I’m trying to use my own control board and walking algorithm. My problem is that I haven’t yet figured out how to slow down the servos. If I make a big angular step, the robot tips over. What are the techniques to slow the motors down? There are surely solutions for this, but I haven’t found them yet. I have heard of the following ones:
Change a feedback resistor in the servo
Slow down the impulse train from 50Hz
Take a lot of small angular steps for each servo
I haven’t tried the first solution, because I don’t have the schematics. If I try to slow down the impulse train, the motors seem to loose a lot of torque. I haven’t tried the third step, but if I make a lot of small angular steps, will the motion not be still jerky?
You need to break down the moves into smaller changes where you can adjust the timing between each step. You will probably also need to work all of them at the same time. That is you don’t want to make all of the angle move for the knee and then all of the move for the hip… You want to make part of each move for the hip, knee, ankle… As each step of your movement each of these servos will probably move a different amount of angle, so you want to set up how much change to make per servo.
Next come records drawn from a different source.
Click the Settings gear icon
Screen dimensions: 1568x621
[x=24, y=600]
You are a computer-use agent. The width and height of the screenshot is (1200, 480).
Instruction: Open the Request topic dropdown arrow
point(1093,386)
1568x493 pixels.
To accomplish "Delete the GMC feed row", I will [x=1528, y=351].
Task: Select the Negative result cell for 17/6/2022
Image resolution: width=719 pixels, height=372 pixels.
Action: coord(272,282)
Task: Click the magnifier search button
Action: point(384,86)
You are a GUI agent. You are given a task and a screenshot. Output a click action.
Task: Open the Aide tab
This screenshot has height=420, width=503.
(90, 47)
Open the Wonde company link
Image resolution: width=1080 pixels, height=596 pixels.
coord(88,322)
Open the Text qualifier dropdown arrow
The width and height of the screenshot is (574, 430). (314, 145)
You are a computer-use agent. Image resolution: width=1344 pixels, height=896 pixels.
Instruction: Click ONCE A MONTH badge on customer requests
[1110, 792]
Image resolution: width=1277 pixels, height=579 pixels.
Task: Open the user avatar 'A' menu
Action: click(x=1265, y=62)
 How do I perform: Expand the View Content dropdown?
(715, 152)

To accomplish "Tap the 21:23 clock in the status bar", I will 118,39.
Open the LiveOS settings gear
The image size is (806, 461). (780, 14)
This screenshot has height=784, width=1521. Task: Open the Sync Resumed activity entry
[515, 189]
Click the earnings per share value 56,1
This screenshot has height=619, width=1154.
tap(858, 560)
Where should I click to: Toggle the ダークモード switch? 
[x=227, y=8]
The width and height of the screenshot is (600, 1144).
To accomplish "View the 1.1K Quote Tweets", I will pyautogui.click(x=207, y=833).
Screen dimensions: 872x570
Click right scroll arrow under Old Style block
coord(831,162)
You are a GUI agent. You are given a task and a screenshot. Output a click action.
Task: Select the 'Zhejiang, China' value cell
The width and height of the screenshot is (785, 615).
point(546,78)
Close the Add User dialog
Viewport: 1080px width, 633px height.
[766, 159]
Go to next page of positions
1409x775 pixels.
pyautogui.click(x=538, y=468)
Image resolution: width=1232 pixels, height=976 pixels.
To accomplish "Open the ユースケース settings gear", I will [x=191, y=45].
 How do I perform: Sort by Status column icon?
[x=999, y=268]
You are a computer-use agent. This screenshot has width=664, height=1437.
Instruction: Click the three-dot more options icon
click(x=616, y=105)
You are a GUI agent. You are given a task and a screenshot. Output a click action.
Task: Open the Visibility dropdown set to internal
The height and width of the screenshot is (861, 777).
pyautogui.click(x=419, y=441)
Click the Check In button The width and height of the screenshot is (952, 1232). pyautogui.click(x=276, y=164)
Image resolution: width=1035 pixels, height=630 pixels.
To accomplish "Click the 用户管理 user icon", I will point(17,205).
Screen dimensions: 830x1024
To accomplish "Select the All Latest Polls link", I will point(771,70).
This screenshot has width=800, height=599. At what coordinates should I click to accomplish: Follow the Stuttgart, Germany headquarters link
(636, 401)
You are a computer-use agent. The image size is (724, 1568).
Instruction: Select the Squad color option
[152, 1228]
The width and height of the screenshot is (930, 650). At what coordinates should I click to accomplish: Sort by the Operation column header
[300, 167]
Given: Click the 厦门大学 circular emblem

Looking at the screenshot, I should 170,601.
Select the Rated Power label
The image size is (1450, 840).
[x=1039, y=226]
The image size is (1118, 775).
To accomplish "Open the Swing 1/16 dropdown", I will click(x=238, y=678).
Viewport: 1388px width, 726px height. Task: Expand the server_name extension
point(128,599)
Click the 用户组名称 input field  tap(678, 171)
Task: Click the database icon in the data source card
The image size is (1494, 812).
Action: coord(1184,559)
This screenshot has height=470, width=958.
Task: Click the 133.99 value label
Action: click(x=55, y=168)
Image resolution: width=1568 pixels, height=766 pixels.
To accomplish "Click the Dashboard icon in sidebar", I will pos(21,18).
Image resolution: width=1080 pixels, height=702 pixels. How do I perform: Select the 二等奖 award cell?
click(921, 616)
There is examples (for the Atom Pro) up for the Brat (TV Brat) that has the function Movement which does this. Also there is similar code for an Arm that Xan wrote based on this same code as well.
you can use your own walking algorithm, but if you are willing to sacrifice a bit in the “your own control board” department, you can use the ssc-32 and it will save you much pain and sorrow. it breaks each move up into tiny steps, giving you a really smooth move. you can slow it down in two different ways: either tell it how long the move should take (in mS), or tell it how fast the move will move (in uS per second). i am using this controller and it works great.
An SSC-32 is the be all and end all for what you need.
Say your servo #1 is at pulse 2400 (Typically far clockwise). You then send to the SSC-32 "#1 P1500 T3000 "
#1 refers to the servo number, or the pin that it is connected to.
P1500 means that it is making the new pulse 1500ms.
T3000 means that it will take 3000ms (3 seconds) to reach that angle.
makes the SSC-32 perform the banked actions. Eg. You might do that command, then move servo #2, #3 then ‘’ and it will move all of them together.